History

Podcast Of The Week: Pablo Escobar's Hippos on NPR Shortwave

Did you know that Pablo Escobar brought 4 hippos into his estate in Colombia? After he died in 1993, the hippos were left run wild. Fast forward almost 30 years and there are now 400 of them ravaging the ecosystem of the Colombian landscape near the estate. This great episode of shortwave debates the different conservation options that the Colombians are investigating to manage the hippo population, which could reach 500 by 2030 if left unchecked.

The Roots Of Corporate Work Culture In Soviet USSR

In 1935 a Soviet miner named Alexei Stakhanov set a record by extracting 102 tonnes of coal in a single shift, compared to the shift average of 7 tonnes. Stakhanov was hailed as the new standard for super workers in Soviet Russia and used to create a new movement called Stakhanovism to promote workers giving their all in the service of their work. Eighty-five years later, this cult of work is alive and well in the corporate workplace where employees are expected to hand over their lives to their jobs and play the corporate power & optics games that are rife in that environment.

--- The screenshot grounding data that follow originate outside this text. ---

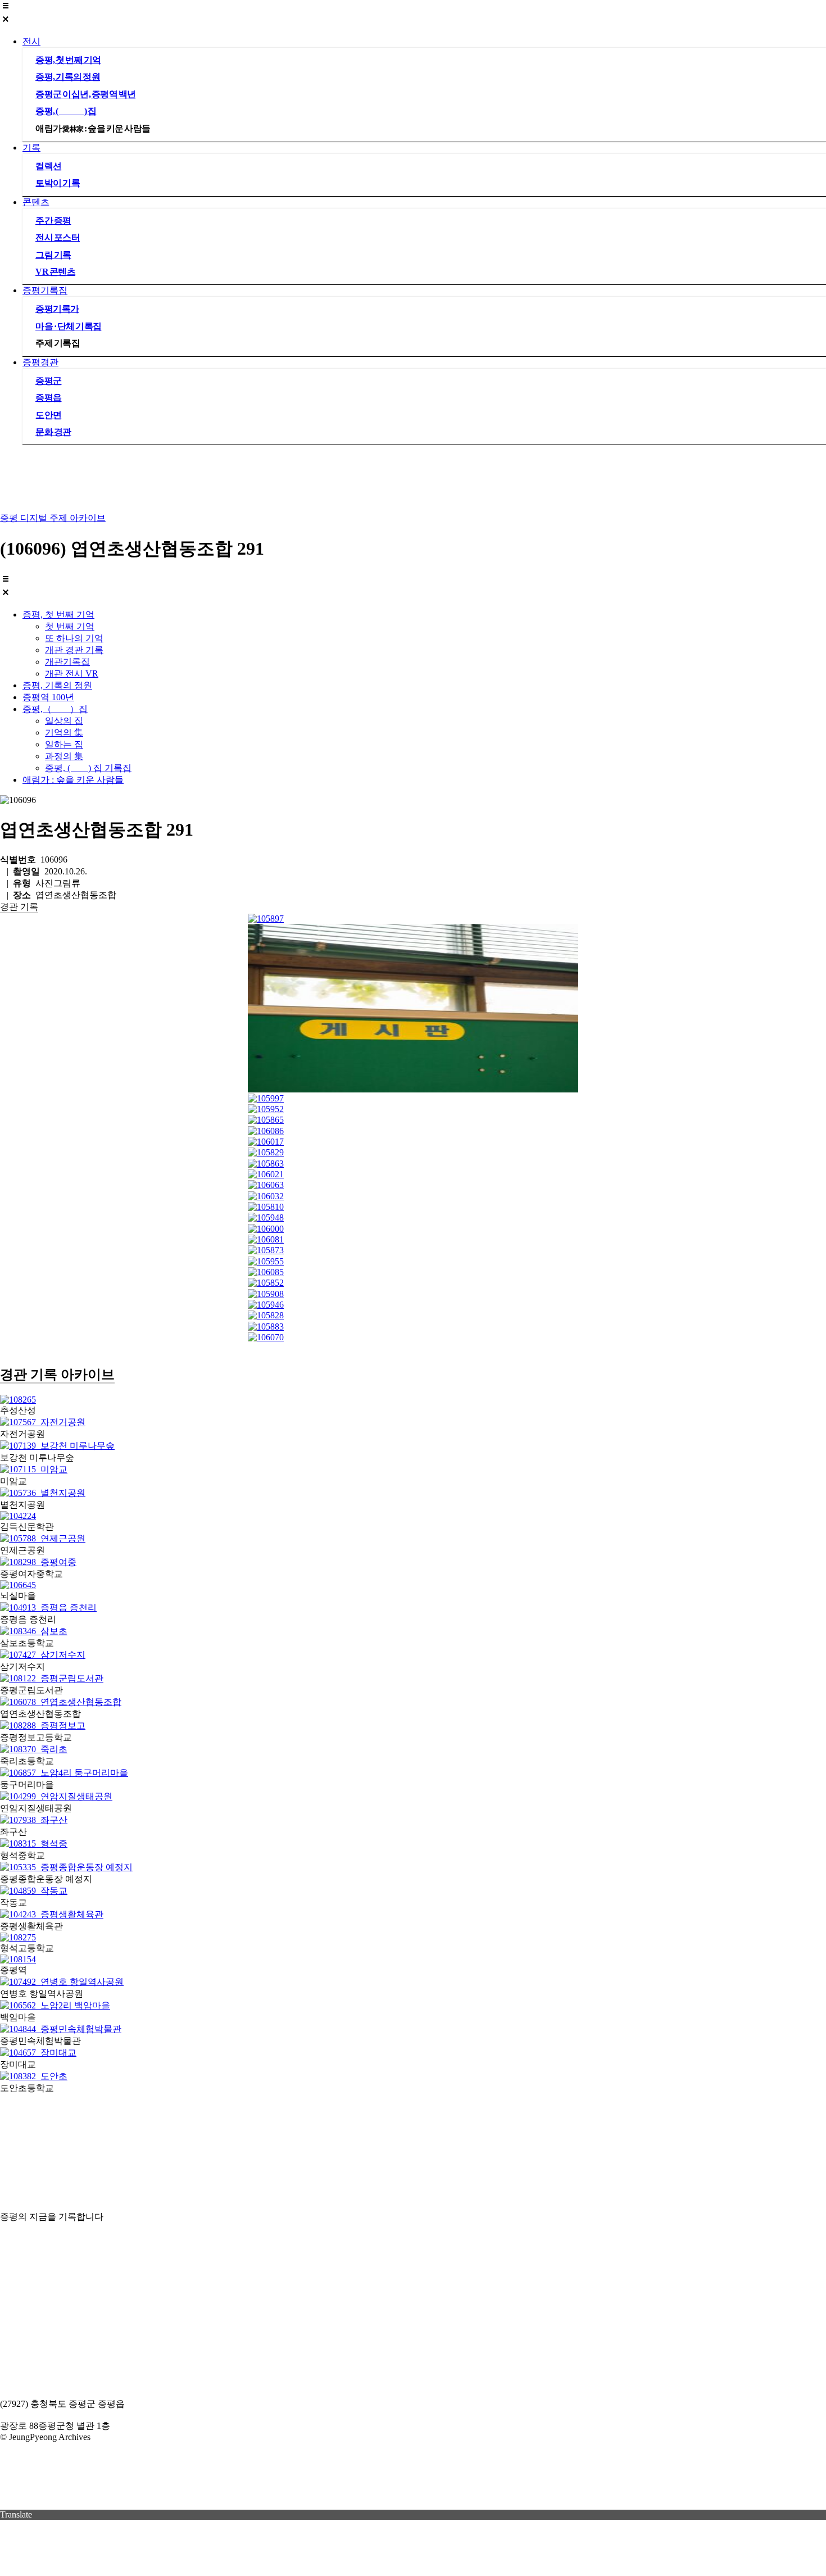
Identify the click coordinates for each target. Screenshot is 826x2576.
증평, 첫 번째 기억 (68, 60)
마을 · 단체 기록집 (68, 326)
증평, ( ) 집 (66, 111)
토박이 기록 (57, 183)
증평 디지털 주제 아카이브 (53, 518)
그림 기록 (53, 255)
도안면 (48, 415)
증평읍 (48, 397)
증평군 (48, 381)
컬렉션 (48, 166)
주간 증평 (53, 220)
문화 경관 (53, 432)
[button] (413, 13)
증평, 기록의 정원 (67, 76)
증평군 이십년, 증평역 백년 (85, 94)
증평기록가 (57, 309)
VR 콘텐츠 (55, 271)
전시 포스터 (57, 237)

Ancient Storytelling Memory Technique

Researchers in Australia conducted a memory test study where participants were asked to remember and recite a list of butterfly names. Using ancient aboriginal story telling techniques to encode knowledge, one group in the study were taught how to construct a story around the names. Another group were taught how to use the memory palace technique to remember the names, and the control group were left untaught.